TEXTAUSZUG:
# Japanmatten



## Fernando09Torres (20. März 2007)

Ich wollte mal fragen wie habt ihr eure Filter bestück oder besser gesagt mit wie viel abstand zwischen den Japanmatten?
Und welches Filtermedium ist noch der Vorfiltrierung am besten Japan höllandische Japanmatten oder gar Schaumstoff?:?


----------



## ThomasK. (20. März 2007)

*AW: Japanmatten*

Japan Matten dienen ja nicht zur Vorfilterung sondern als Ansiedelungsfläche für Bakterien. Die Vorfilterung sollte möglichst schon im Vorabscheider abgeschlossen sein, damit die Matten nicht verdrecken.


----------



## Fernando09Torres (20. März 2007)

*AW: Japanmatten*

^^ Joa das weiß ich ja schon *freu* ich wollte mir ja eine regentonnenreihenfilterbauen mit vorgeschalteten spaltsieb und dann die 1 tonne mit bürsten ausstatten und die 2 mit japanmatte nur die frage ist ich will die matten senkrecht einbauen und wie viel platzt habt ihr zwischen den japanmatte damit da auch noch wasser durchstömen kann?


----------



## ThomasK. (20. März 2007)

*AW: Japanmatten*

Na da würde ich sagen, probieren geht über studieren. Die meisten nehmen glaube ich zwischen den Matten ein paar schmale Streifen der selbigen als Abstandshalter, wie auf einigen Bildern zu sehen ist.

ARBEITSAUFTRÄGE:
**a.** Gib bitte aus dem Textauszug über Japanmatten den Abschnitt von „# Japanmatten“ bis einschließlich „zwischen den Japanmatten?“ wortgetreu aus.
**b.** Schreib den Textauszug über Japanmatten im Anschluss an seinen letzten Satz weiter.

MATERIAL:
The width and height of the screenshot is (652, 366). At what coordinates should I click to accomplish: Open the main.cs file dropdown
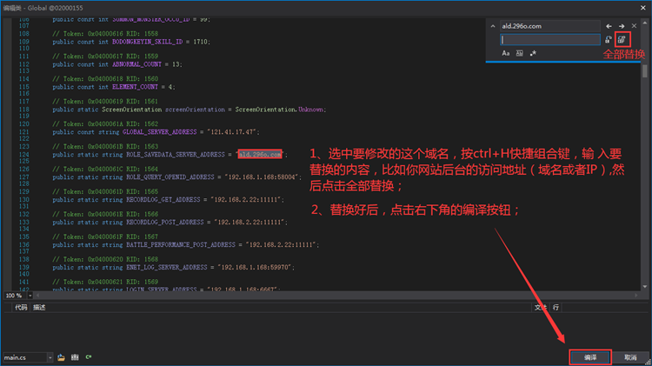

GEGEBENE ANTWORTEN:
**a.**
# Japanmatten



## Fernando09Torres (20. März 2007)

Ich wollte mal fragen wie habt ihr eure Filter bestück oder besser gesagt mit wie viel abstand zwischen den Japanmatten?

**b.**
----------



## Fernando09Torres (20. März 2007)

*AW: Japanmatten*

also ca 2-5cm um auf 1m japanmatte 3 abstandshalter?


----------



## ThomasK. (20. März 2007)

*AW: Japanmatten*

Musste gucken wies hält, aber nich über die gesamte tiefe, sonst sind sie ja trotzdem dicht.


----------



## Fernando09Torres (20. März 2007)

*AW: Japanmatten*

also nur oben abstandhalten einbauen weil sonst es zuteuer wird?


----------



## ThomasK. (20. März 2007)

*AW: Japanmatten*

Ja, oder versetzt.


----------



## Annett (20. März 2007)

*AW: Japanmatten*

Hallo,

schau mal hier! 
Ist auch ein schönes Bildchen von Dodi dabei.


----------



## Fernando09Torres (20. März 2007)

*AW: Japanmatten*


----------



## Michael K (21. März 2007)

*AW: Japanmatten*



			
				Fernando09Torres schrieb:
			
		

> mit vorgeschalteten spaltsieb und dann die 1 tonne mit bürsten ausstatten



Hallo, wo zu dann noch eine Tonne mit Bürsten ?


----------



## Fernando09Torres (21. März 2007)

*AW: Japanmatten*

um die bewebstoff noch abzusondern und damit die 2kammer mit japanmatten nicht immer "dicht" ist


----------



## Michael K (21. März 2007)

*AW: Japanmatten*

Was sollen die Bürsten nach dem Spaltsieb noch
auffangen ?    Die Bürsten die die Schwebestoffe aufhält müssen erst noch erfunden werden.


----------



## Fernando09Torres (21. März 2007)

*AW: Japanmatten*

ja aber sosnt sinnd doch die japanmatten oder schaumstoffmatten voll mit dem zeug und dann muss ich immer reinigen und deshalb dachte ich an filterbürsten


----------



## Michael K (21. März 2007)

*AW: Japanmatten*

Was durch ein Spaltsieb geht, das halten die Filterbürsten auch nicht mehr auf.


----------



## Haggard (5. März 2020)

Beim Googlen findet man immer alte Threads, die ich wieder rauskramen kann 

Zum Thema Japanmatte und Abstandshalter :

Kurz und knapp ja oder nein ?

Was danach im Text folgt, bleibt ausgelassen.